- [EXERCISE AIM]:
Below are records; copy every line among them that contains the word "more".

- [MATERIAL PROVIDED]:
--- START ---

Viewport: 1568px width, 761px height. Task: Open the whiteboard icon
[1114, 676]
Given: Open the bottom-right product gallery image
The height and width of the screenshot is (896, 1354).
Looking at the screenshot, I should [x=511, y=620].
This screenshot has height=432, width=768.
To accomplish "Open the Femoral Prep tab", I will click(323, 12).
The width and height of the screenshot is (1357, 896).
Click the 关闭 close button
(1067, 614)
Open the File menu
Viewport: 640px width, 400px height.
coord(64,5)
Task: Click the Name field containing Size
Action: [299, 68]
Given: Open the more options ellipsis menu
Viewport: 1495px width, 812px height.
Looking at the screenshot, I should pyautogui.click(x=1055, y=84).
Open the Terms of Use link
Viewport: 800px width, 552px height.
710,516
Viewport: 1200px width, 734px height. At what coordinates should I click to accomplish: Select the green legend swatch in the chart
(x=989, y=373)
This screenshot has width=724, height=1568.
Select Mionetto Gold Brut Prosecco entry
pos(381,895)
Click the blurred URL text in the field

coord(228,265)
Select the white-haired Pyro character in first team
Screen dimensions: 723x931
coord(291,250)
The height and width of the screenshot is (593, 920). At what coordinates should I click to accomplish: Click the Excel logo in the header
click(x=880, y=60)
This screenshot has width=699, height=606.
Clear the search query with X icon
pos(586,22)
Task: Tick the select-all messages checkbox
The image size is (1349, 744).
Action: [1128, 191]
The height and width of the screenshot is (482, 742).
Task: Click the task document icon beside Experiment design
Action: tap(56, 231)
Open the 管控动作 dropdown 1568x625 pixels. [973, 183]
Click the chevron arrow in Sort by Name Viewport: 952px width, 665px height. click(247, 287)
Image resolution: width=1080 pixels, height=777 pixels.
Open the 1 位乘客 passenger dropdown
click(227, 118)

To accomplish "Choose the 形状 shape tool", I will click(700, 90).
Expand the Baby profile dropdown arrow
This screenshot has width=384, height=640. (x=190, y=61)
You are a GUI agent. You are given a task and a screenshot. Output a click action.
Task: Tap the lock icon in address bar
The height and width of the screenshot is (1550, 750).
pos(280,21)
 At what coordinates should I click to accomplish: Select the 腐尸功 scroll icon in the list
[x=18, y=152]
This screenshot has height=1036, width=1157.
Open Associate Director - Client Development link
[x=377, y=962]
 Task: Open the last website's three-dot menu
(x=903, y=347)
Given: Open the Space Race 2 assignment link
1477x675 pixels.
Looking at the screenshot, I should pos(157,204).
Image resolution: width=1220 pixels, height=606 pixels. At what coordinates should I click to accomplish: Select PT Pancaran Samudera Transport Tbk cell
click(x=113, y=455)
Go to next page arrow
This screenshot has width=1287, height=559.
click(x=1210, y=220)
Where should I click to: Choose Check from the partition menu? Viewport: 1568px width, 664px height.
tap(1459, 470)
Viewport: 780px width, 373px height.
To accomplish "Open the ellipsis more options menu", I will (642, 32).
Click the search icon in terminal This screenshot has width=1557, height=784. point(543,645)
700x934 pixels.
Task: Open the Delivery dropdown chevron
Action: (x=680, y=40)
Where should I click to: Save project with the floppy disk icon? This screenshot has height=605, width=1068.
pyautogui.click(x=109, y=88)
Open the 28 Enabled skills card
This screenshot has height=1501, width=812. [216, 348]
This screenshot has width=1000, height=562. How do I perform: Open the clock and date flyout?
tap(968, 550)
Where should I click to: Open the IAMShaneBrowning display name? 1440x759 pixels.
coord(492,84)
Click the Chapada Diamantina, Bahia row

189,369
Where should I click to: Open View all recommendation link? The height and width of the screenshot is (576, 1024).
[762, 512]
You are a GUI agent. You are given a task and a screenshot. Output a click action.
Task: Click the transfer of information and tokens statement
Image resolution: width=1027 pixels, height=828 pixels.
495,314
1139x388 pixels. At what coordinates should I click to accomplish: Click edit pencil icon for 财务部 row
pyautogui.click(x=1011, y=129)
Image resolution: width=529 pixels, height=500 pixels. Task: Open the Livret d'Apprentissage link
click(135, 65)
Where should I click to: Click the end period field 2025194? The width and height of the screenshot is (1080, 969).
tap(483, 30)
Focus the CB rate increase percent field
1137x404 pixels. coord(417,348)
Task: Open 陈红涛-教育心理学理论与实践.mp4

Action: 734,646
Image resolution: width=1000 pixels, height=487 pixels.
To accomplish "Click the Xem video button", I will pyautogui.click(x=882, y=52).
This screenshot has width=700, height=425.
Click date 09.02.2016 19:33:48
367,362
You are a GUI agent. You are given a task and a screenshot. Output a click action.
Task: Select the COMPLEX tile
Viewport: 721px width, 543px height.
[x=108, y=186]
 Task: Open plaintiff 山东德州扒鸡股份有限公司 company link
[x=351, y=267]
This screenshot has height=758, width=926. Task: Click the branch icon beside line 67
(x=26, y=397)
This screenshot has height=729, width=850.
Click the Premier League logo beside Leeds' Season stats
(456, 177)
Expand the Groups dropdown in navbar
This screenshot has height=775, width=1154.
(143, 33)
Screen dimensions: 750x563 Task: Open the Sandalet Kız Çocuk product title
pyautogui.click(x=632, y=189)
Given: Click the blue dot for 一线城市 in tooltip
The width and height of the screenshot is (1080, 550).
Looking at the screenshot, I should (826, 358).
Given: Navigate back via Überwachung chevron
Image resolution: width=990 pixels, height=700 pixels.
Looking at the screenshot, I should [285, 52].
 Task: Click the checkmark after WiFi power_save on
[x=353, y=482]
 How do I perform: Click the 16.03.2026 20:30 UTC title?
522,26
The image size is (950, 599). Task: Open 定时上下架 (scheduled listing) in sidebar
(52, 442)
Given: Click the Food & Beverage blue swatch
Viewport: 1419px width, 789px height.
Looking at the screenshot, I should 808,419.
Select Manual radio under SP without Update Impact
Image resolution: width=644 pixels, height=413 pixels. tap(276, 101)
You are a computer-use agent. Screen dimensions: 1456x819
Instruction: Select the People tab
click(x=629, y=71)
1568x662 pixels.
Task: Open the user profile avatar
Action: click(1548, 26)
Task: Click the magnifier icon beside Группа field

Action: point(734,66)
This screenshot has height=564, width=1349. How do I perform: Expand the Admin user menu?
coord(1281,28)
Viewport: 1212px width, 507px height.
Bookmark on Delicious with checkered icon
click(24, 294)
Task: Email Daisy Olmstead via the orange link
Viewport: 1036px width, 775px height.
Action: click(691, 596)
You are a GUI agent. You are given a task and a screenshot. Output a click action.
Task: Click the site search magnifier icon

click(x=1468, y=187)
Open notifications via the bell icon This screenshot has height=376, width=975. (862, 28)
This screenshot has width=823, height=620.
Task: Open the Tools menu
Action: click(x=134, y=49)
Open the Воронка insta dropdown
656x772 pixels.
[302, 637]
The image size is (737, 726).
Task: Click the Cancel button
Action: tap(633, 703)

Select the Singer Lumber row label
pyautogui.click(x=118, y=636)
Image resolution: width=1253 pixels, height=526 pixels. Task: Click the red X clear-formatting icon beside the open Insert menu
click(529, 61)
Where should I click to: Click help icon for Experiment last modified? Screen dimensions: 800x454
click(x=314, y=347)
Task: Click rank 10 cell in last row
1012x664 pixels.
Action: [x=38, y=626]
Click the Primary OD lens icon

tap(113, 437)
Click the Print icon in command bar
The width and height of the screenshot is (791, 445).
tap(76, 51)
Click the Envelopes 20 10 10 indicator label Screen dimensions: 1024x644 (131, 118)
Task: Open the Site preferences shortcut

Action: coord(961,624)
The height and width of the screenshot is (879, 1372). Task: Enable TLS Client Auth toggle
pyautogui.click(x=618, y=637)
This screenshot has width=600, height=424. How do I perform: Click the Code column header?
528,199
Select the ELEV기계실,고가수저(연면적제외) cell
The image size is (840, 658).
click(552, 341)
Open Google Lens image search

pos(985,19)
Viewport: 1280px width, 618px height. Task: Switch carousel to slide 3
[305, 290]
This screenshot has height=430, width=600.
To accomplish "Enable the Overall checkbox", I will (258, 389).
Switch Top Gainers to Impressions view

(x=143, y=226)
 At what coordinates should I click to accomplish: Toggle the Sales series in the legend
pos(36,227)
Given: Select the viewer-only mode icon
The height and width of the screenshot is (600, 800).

--- END ---

- [TASK RESULT]:
Given: Open the more options ellipsis menu
To accomplish "Open the ellipsis more options menu", I will (642, 32).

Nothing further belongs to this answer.